The blog is something like a communal mission journal. I’m totally addicted to it now. It’s so fascinating and amazing. It’s doing more to make me into a citizen of the planet than anything else I’ve found. (The church should set up something similar for missionaries, I think, but that’s the subject for another post.) (If you’re interested in loaning through kiva, by the way, please consider joining the fMh kiva team. Bloggernacle, represent!)
Apparently it’s the custom in Specioza’s culture in Uganda that when a husband dies, his widow becomes a nonexistent person as far as the family’s concerned, and loses her place and property, and even her children if she doesn’t run away in time. It seems a cruel and ugly custom to me. Now I wonder if Juki’s grandmother could have meant that about him as well, that he was not recognized as part of the family anymore, that he was a non-person, or would have been in her time and place.
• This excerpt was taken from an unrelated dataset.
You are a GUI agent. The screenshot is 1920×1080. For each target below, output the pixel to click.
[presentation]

Juki’s family certainly didn’t cast him out. But how horrifying to think that may have been what she meant, our dear kind and thoughtful Juki, by whom any family would be graced?
Thinking about how cruel and ugly such a custom seems set me thinking and praying about what customs in my own society are cruel and ugly that I can’t see. Our own cultures and customs always seem to us humans to be natural law, as normal and right as breathing. It’s only from the outside looking in that they can possibly be recognized as appalling.
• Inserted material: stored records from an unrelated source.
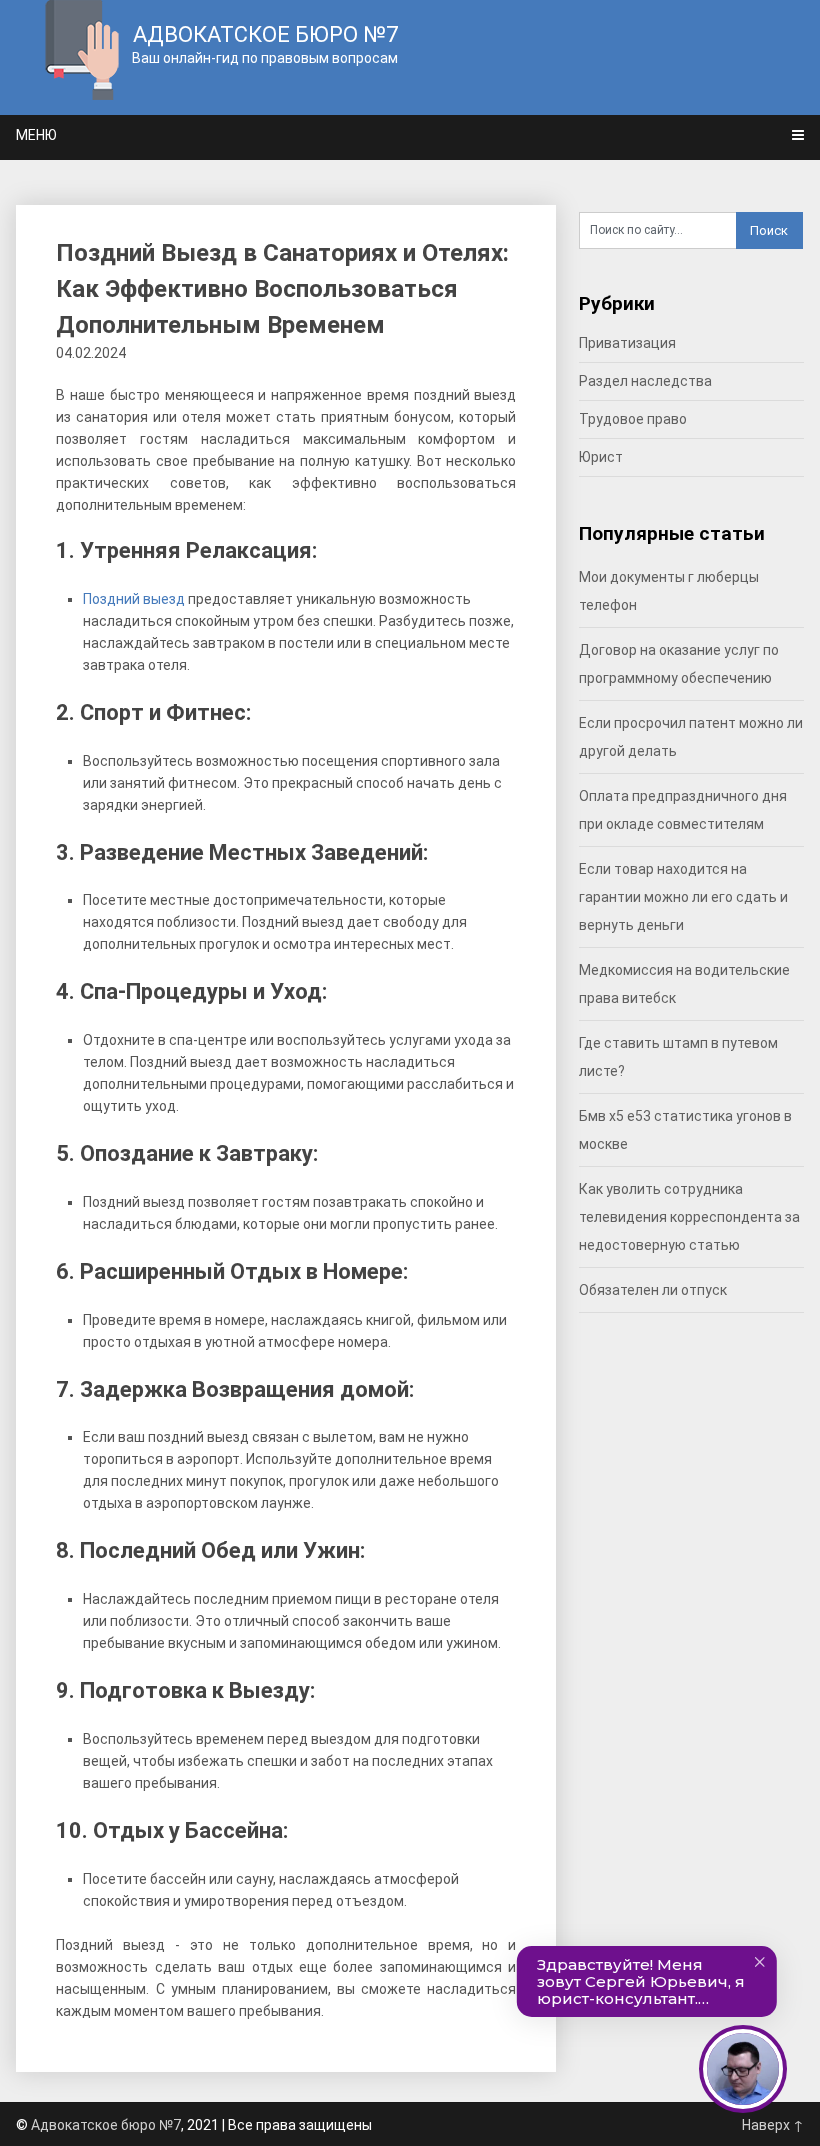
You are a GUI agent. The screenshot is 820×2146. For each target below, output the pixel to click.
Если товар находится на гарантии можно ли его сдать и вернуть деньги (683, 897)
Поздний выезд (134, 599)
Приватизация (627, 343)
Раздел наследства (645, 381)
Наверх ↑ (773, 2125)
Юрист (601, 457)
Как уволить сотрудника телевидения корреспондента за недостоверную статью (689, 1217)
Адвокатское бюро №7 (106, 2125)
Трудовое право (633, 419)
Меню (36, 135)
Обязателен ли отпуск (653, 1290)
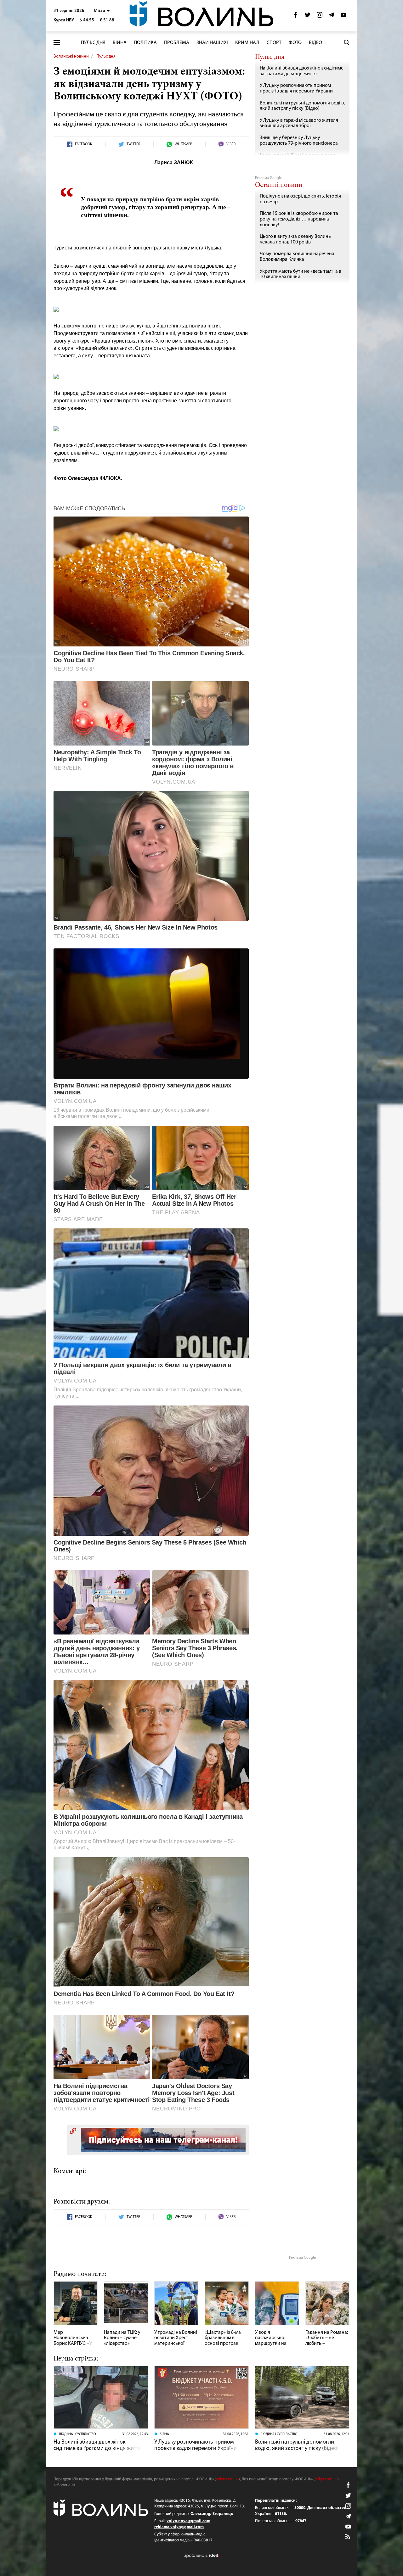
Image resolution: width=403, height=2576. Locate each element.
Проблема (176, 42)
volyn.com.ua (227, 2479)
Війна (120, 42)
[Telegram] (331, 16)
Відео (315, 42)
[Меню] (56, 42)
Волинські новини (71, 56)
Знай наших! (212, 42)
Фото (295, 42)
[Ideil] (201, 2555)
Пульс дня (93, 42)
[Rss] (348, 2537)
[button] (102, 10)
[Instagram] (319, 16)
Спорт (274, 42)
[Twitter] (307, 16)
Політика (145, 42)
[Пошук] (347, 42)
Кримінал (247, 42)
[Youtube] (343, 16)
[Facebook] (295, 16)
So that’s the topic of this post, though it took me a while getting around to it. What features of our own cultures could be honored more in the breach than the observance? What customs and traditions do we need to take a hard look at and give up forever?
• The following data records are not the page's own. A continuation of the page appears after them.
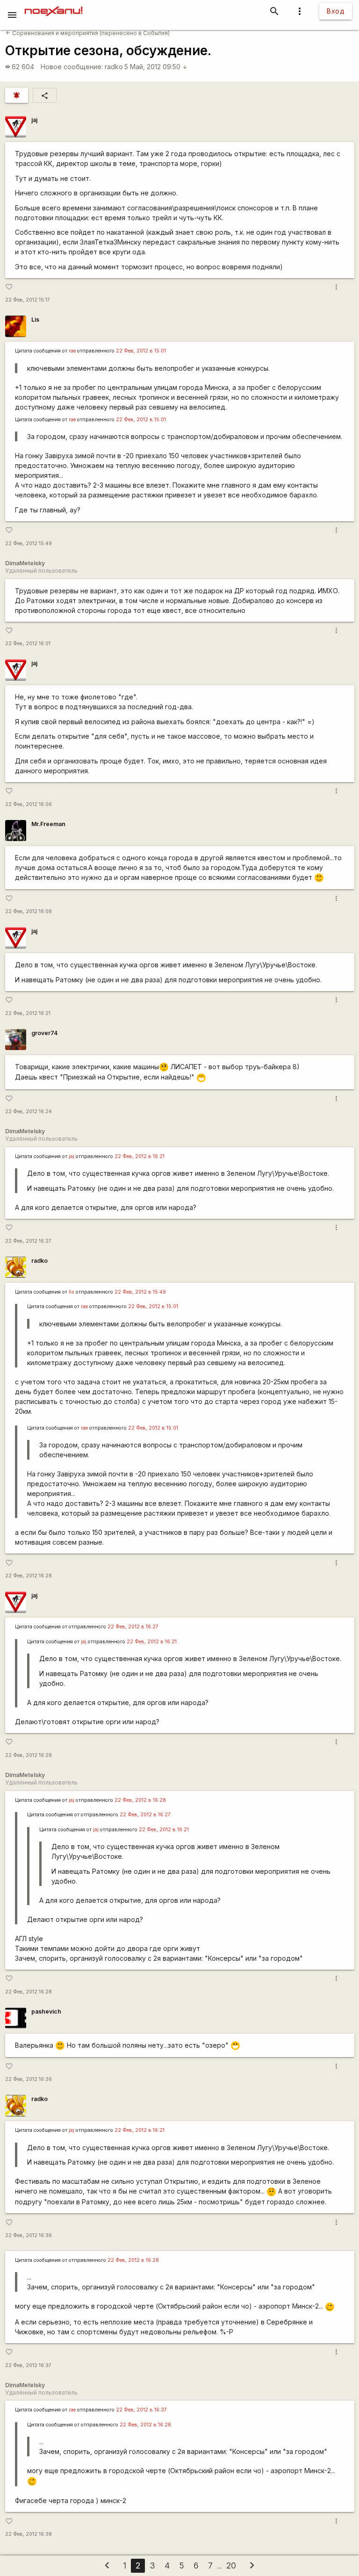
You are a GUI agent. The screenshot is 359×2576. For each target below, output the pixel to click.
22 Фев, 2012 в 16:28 (140, 1800)
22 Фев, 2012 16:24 (28, 1111)
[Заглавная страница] (53, 6)
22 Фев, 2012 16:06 (28, 804)
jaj (34, 119)
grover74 (44, 1032)
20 (231, 2565)
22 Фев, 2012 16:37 (28, 2365)
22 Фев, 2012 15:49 (28, 543)
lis (71, 1292)
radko (114, 67)
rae (72, 351)
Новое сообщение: (72, 67)
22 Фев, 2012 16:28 (28, 1576)
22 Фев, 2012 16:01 (27, 643)
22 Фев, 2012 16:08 (28, 911)
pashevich (46, 2011)
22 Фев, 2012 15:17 (27, 300)
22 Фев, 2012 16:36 (28, 2079)
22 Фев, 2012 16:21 (27, 1013)
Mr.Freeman (48, 823)
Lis (35, 319)
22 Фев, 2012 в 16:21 (140, 1156)
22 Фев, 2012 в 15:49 (140, 1292)
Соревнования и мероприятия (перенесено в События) (87, 32)
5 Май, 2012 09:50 (155, 67)
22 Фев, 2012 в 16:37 (141, 2410)
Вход (336, 11)
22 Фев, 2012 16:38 (28, 2534)
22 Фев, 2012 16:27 (28, 1241)
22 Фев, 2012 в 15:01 (141, 351)
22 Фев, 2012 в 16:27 (133, 1627)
While I was pondering and praying about that just now, my beloved cat Grace walked into the room. I realized that I see her as an honored individual and family member. I’m happy to spend time with her, and I’m pleased that she’s healthy with glossy fur, and that she’s contented and at peace in our home. I feel a mother’s pride in those things, that all is right with Grace’s world, that she‘s thriving. Then it jumped into my mind that there was my answer (one potential answer). Though I love Grace and treat her with respect and honor, nevertheless her (our) cousins the cows and pigs I treat as ghosts, nonbeings, whose pain or terror means nothing to me, and whom I relegate to slaughter in order to fill our table. For me, that’s the cruel and ugly custom I want most to change. As hard as it can be to stop, I don’t really want to eat mammals anymore. That’s one step I can take to reincarnate some of my ghosts.
Who are our other ghosts? Please enlarge my soul by helping me see their reality.